## Introduction

The following is an introduction to statistical computing with R and STATA. In the future, I would like to include SAS. It is meant for the graduate or undergraduate student in Econometrics that may want to use one statistical software package, but his teacher, adviser, or friends are using a different one. I encountered this issue when I wanted to learn and use R, while both my econometrics courses were taught using SAS and STATA. I will be following the course homeworks for ECNS 562: Econometrics II taught by Dr. Christiana Stoddard in the Spring of 2011, so you may see reference to STATA in the actual questions. Read further for the R code.

## ACKNOWLEDGMENTS

Special thanks to Dr. Christiana Stoddard for letting me use her homework assignments and class notes to structure this blog series. In a subject that is prone to dry class experiences, her econometrics course was incredibly engaging, useful, and challenging — a true pleasure. Also, thank you to Dr. Joe Atwood for his help in getting me started using R and providing insightful guidance on my code and supporting me in myriad ways. Roger Avalos, a fellow graduate student, provided his STATA code for this series — as well as encouragement in writing this blog. Thank you, Roger.

## Let’s Get Started

For this assignment, we will be using the data available available at www.montana.edu/stock/ecns403/rawcpsdata.dta – raw Consumer Pricing Index data.

The homework questions

- Load your data into Stata.
- Describe your data. Label any variables missing descriptors. If you have string variables that should be converted to numeric or missing values that should be recoded, do that.
- Calculate the summary statistics for your dataset. Note any features of interest using comments in your do-file (e.g., potential outliers, low variance variables, etc.).
- Create a two way table for some of your variables of interest.
- Use the tab, sum command for a variable of interest.
- Make a well designed graph for a key relationship of interest. (Use labels, titles, etc.)
- Use the gen command and the egen command to make two variables of interest.
- Create a relevant dummy variable for your data.
- Run a regression and conduct a hypothesis test of interest to you. Explain how to interpret the results using comments in your do-file.
- Make a table with the regression results using the outreg2 command

## Loading Your data

The following is STATA code that you should include at the very top of all your “.do” files:

#### STATA:

/*Last modified 1/11/2011 */ /*This program illustrates some commonly used Stata commands*/ ************************************************************************* *The following block of commands go at the start of nearly all do files*/ *Bracket comments with /* */ or just use an asterisk at line beginning clear /*Adjust this for your particular dataset*/ set mem 50m /*Adjust this for your particular dataset*/ cd "C:\DATA\Econ 562\homework" /*Change this for your file structure*/ log using stata_assign1.log, replace /*Log file records commands & results*/ display "$S_DATE $S_TIME" set more off insheet using rawcpsdata.dta, clear *************************************************************************

#### R:

First off, using R involves downloading and loading packages. These packages have predefined functions that will be useful in a variety of tasks. In each new R session, you must load in the desired packages using the command ` require(packagename) `

. However, you must first download the package to your hard drive using the code ` install.packages("packagename") `

. You only need to download it once, but you must load it every new R session.
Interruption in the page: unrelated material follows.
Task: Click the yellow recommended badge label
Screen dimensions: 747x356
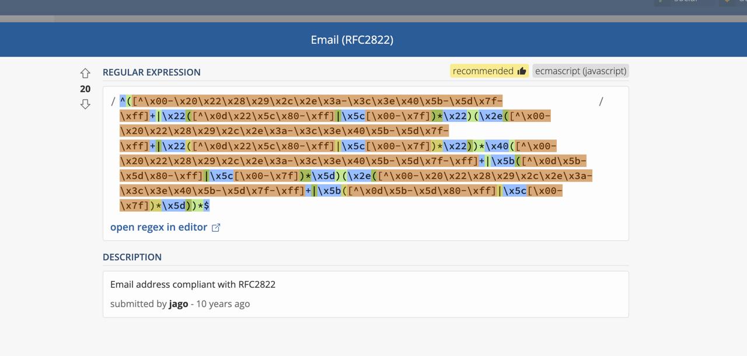Action: click(x=483, y=71)
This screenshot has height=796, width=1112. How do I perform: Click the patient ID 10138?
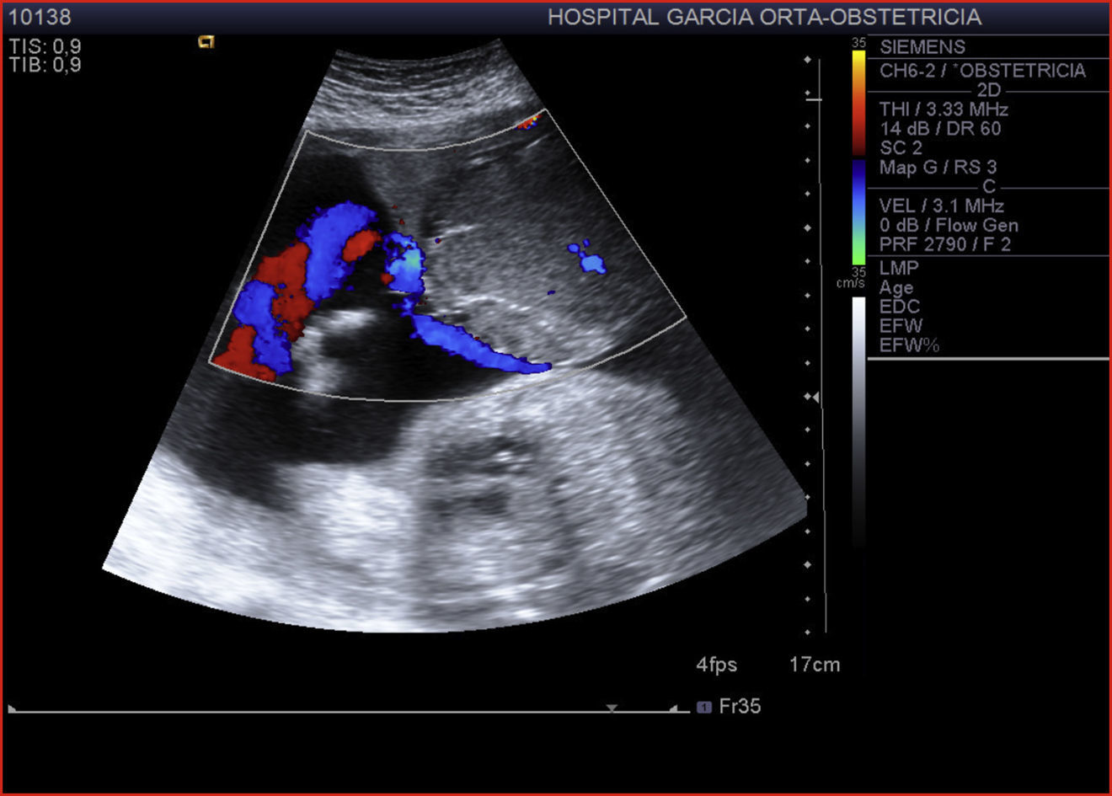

In the code below, we will download and load the package “foreign”. This package allows you to import a variety of different data files, including data files from STATA (.dta) and SAS. I have assumed that you have not yet downloaded the package. Note that you will be asked to select a CRAN download source – I always select WASHINGTON U.S.A. at the bottom of the list (because it’s closest to Montana). The code also loads the desired data file rawcpsdata.dta

[sourcecode language=”r”]

install.packages("foreign",dependencies=TRUE)

require(foreign)

cps = read.dta("http://www.montana.edu/stock/ecns403/rawcpsdata.dta")

[/sourcecode]

Alternately, you could simply download rawcpsdata.dta to your hard drive, and load it in like this:

[sourcecode language=”r”]

cps = read.dta("C:\DATA\Courses\Econ 562\homework\rawcpsdata.dta")

[/sourcecode]

If you are on a Mac (like me), the file extension will look something like this:

[sourcecode language=”r”]

cps = read.dta("/Users/kevingoulding/DATA/Econ 562/rawcpsdata.dta")

[/sourcecode]

You still need to download and load in the “foreign” package. When R imports your data, it creates a data frame. You can think of a data frame as a two dimensional matrix that has column headings.

[sourcecode language=”r”]

class(cps)[/sourcecode]

## Looking At Your Variables

After you’ve loaded in your data set, you may be interested to see how your statistical program interpreted the variables. To do this in STATA, it is ridiculously simple:

#### STATA:

sum

#### R:

In R, each column of your data is assigned a class which will determine how your data is treated in various functions. To see what class R has interpreted for all your variables, run the following code:

[sourcecode language=”r”]

sapply(cps,class)

[/sourcecode]

Or, to organize it visually, you can coerce the results into a data frame that is easier to look at:

[sourcecode language=”r”]

as.data.frame(sapply(cps,class))

[/sourcecode]

Later, we may be interested in changing a class. Let’s say we wanted to change the variable “year” from an integer to a numeric. We would then do the following code:

[sourcecode language=”r”]

class(cps$year)

cps$age = as.integer(cps$age)

class(cps$year)

[/sourcecode]

Note how the class changed from before and after running the function ` as.numeric() `

.

## Describing Your Data

To summarize your data, we like to look at summary statistics. In STATA, it is ridiculously simple:

#### STATA:

des

In R, it is also simple:

[sourcecode language=”r”]

summary(cps)

[/sourcecode]

However, the included function in R does not look very much like the results from STATA. Instead, you can use the bit of code I wrote in an earlier post, the sumstats function:

[sourcecode language=”r”]

sumstats(cps)

[/sourcecode]

You can also isolate a single variable for summary statistics:

[sourcecode language=”r”]

summary(cps$perwt)

[/sourcecode]

## Create a Two-way Table

Right now, I do not have a good way to make a two-way table in STATA…

#### STATA:

entercode

However, in R you can choose two factors to see how many are in different “buckets”. For example, say we are interested in how many males and females were in each racial group:

#### R:

[sourcecode language=”r”]

twoway = table(cps$race,cps$sex)

twoway

[/sourcecode]

*Note:* you can find more information on tables at http://www.cyclismo.org/tutorial/R/tables.html

## Summarize on a subset of the data

Say you are interested in the summary statistics of your entire data for the year 2003:

#### STATA:

summarize if year==2003

#### R:

[sourcecode language=”r”]sumstats(cps[cps$year == 2003, ])[/sourcecode]

or,

[sourcecode language=”r”]summary(cps[cps$year == 2003, ])[/sourcecode]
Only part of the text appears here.